#### Work task
Omit every picture while you reproduce the entries that follow word for word.

#### The data
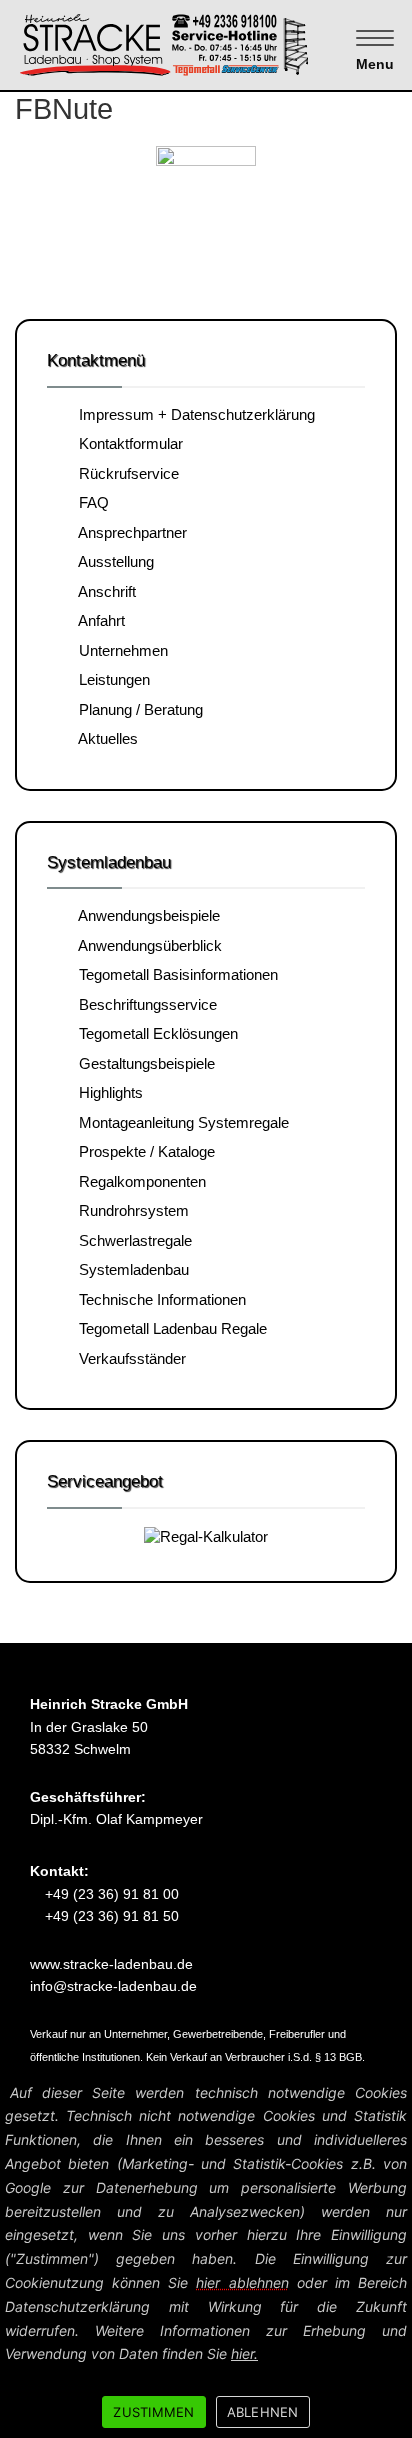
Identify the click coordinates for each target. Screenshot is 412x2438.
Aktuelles (104, 738)
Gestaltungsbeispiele (143, 1063)
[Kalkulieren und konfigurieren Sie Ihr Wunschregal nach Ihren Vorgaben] (206, 1535)
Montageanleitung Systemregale (180, 1122)
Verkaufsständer (128, 1358)
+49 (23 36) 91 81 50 (110, 1916)
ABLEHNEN (263, 2412)
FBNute (64, 109)
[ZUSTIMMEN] (387, 2257)
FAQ (90, 502)
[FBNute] (206, 197)
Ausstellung (112, 561)
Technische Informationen (158, 1299)
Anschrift (103, 591)
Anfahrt (98, 620)
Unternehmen (119, 650)
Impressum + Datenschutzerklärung (193, 414)
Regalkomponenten (138, 1181)
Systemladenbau (130, 1269)
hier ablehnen (242, 2282)
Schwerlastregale (131, 1240)
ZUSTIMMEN (153, 2412)
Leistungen (110, 679)
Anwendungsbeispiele (145, 915)
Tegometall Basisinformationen (174, 974)
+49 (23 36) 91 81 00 (110, 1894)
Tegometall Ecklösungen (154, 1033)
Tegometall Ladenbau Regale (169, 1328)
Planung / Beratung (137, 709)
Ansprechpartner (129, 532)
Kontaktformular (127, 443)
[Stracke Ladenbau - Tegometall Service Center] (199, 43)
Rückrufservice (125, 473)
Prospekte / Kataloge (143, 1151)
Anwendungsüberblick (146, 945)
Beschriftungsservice (144, 1004)
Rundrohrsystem (130, 1210)
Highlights (107, 1092)
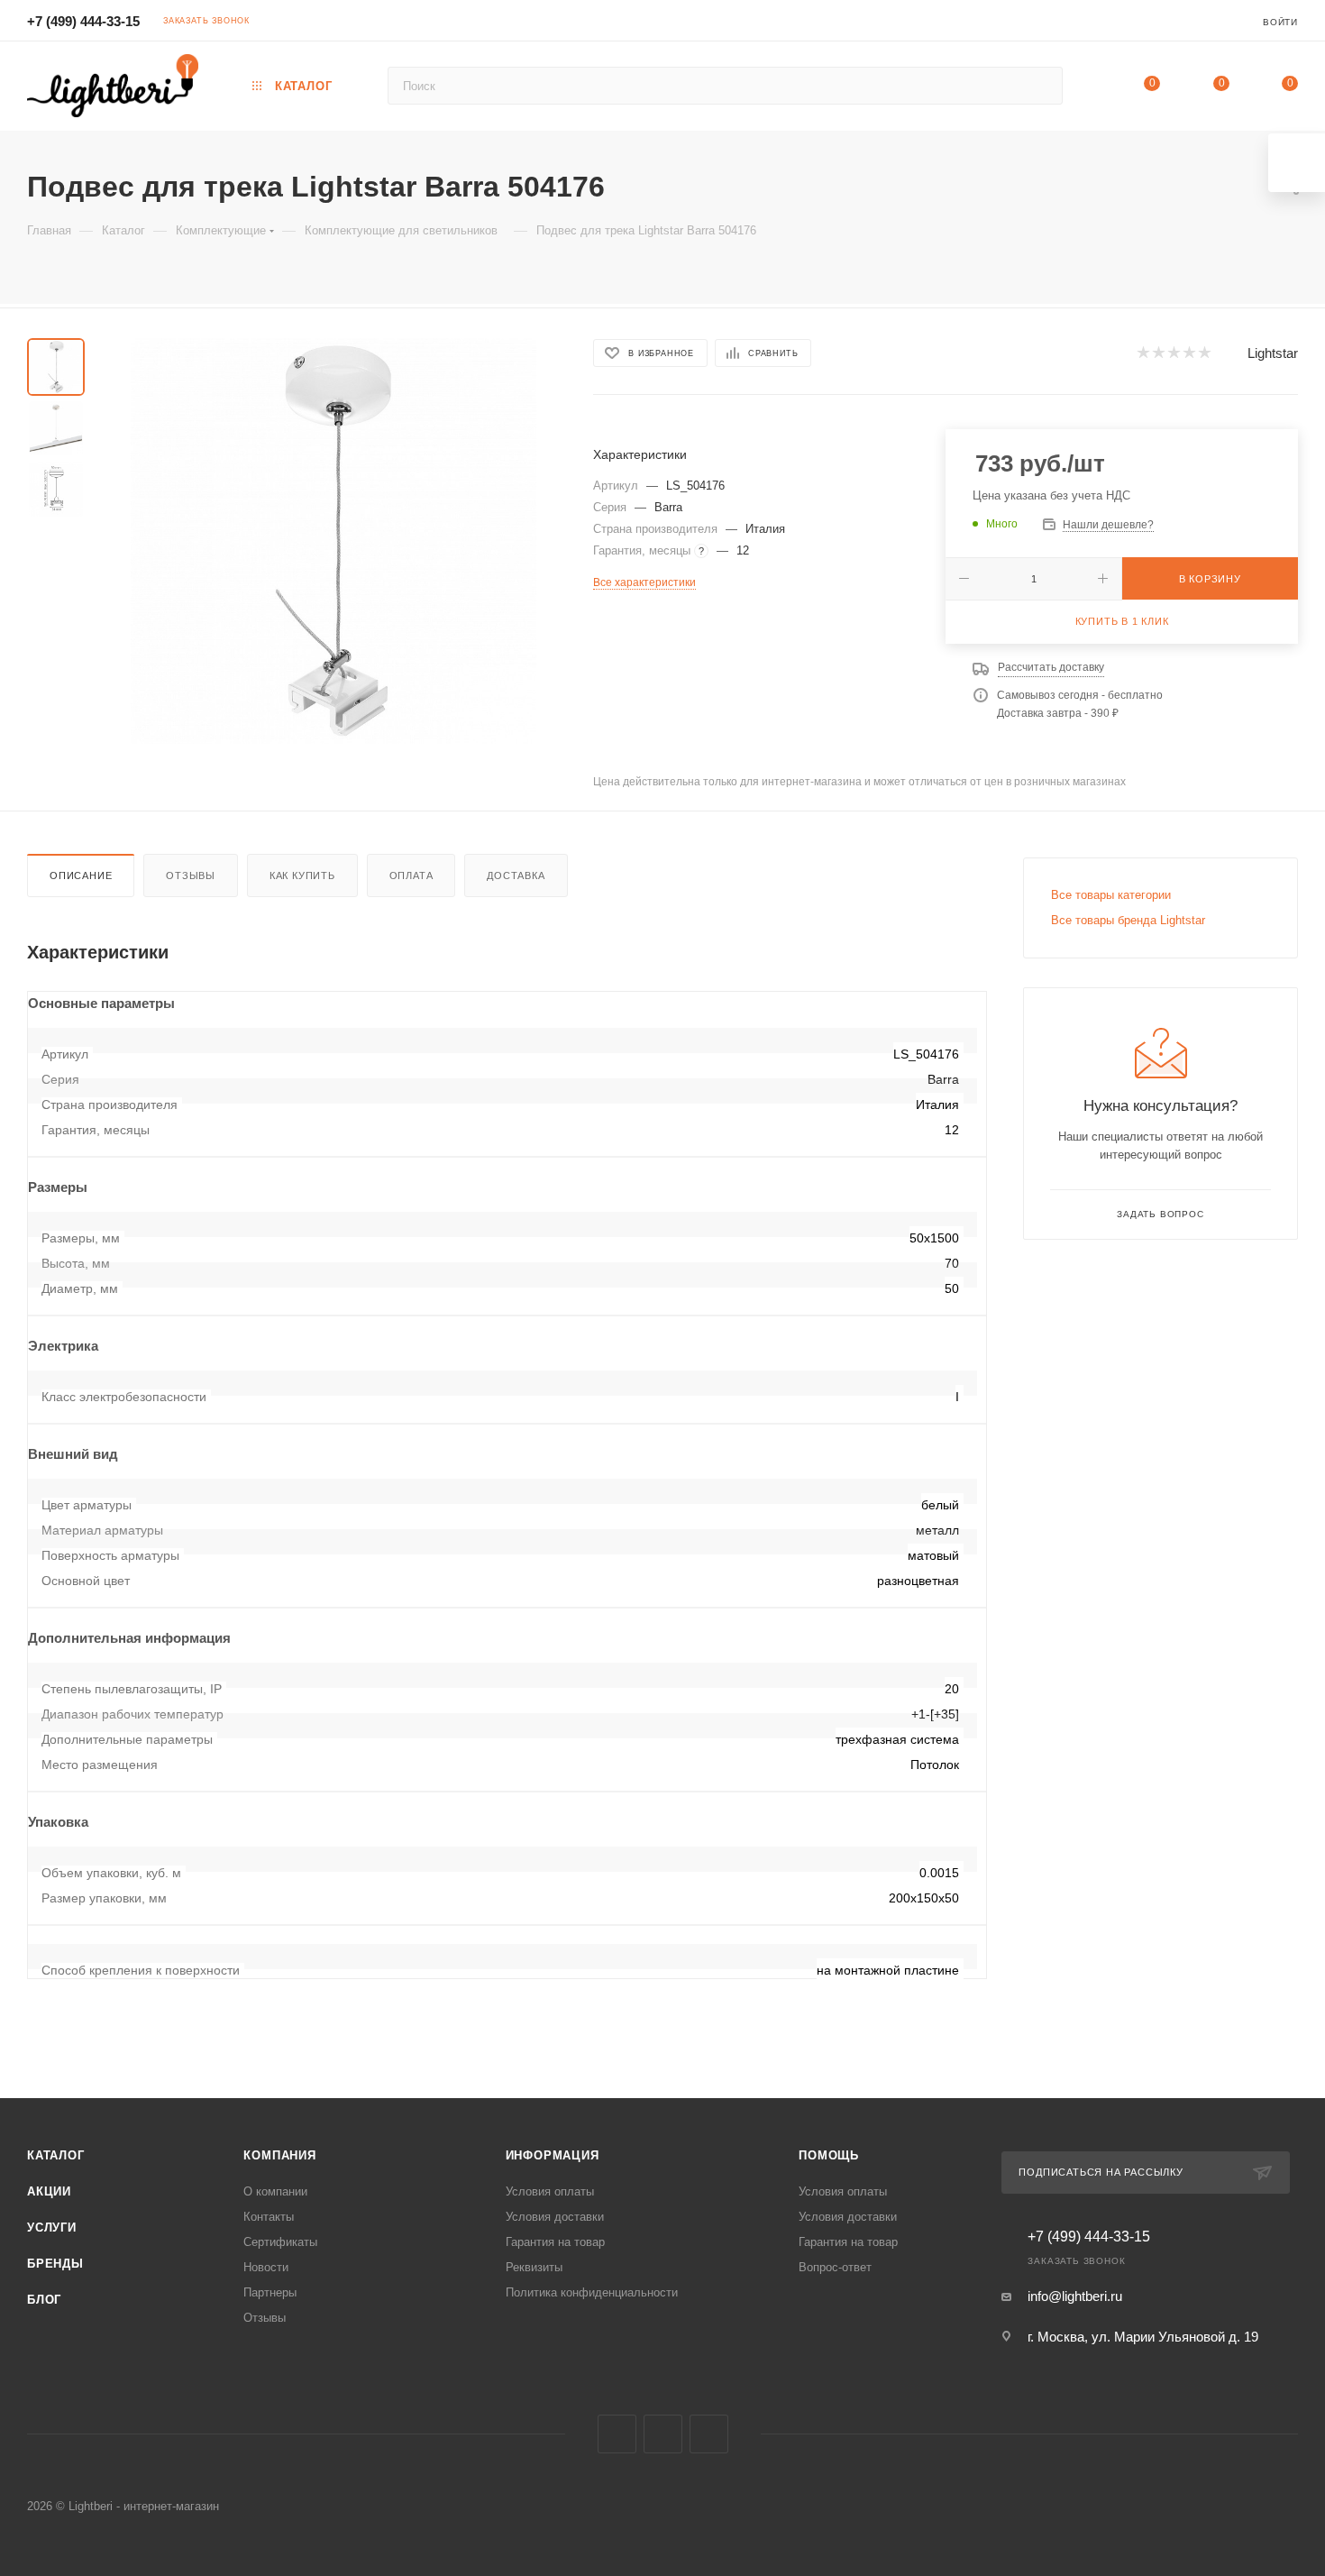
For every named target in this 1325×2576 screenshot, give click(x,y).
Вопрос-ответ (835, 2267)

#### Written answer
Identify the click coordinates for each target. Screenshot is 412x2438.
Aktuelles (104, 738)
Gestaltungsbeispiele (143, 1063)
[Kalkulieren und konfigurieren Sie Ihr Wunschregal nach Ihren Vorgaben] (206, 1535)
Montageanleitung Systemregale (180, 1122)
Verkaufsständer (128, 1358)
+49 (23 36) 91 81 50 (110, 1916)
ABLEHNEN (263, 2412)
FBNute (64, 109)
[ZUSTIMMEN] (387, 2257)
FAQ (90, 502)
[FBNute] (206, 197)
Ausstellung (112, 561)
Technische Informationen (158, 1299)
Anschrift (103, 591)
Anfahrt (98, 620)
Unternehmen (119, 650)
Impressum + Datenschutzerklärung (193, 414)
Regalkomponenten (138, 1181)
Systemladenbau (130, 1269)
hier ablehnen (242, 2282)
Schwerlastregale (131, 1240)
ZUSTIMMEN (153, 2412)
Leistungen (110, 679)
Anwendungsbeispiele (145, 915)
Tegometall Basisinformationen (174, 974)
+49 (23 36) 91 81 00 (110, 1894)
Tegometall Ecklösungen (154, 1033)
Tegometall Ladenbau Regale (169, 1328)
Planung / Beratung (137, 709)
Ansprechpartner (129, 532)
Kontaktformular (127, 443)
[Stracke Ladenbau - Tegometall Service Center] (199, 43)
Rückrufservice (125, 473)
Prospekte / Kataloge (143, 1151)
Anwendungsüberblick (146, 945)
Beschriftungsservice (144, 1004)
Rundrohrsystem (130, 1210)
Highlights (107, 1092)
For every named target in this 1325×2576 screenshot, give click(x,y).
Вопрос-ответ (835, 2267)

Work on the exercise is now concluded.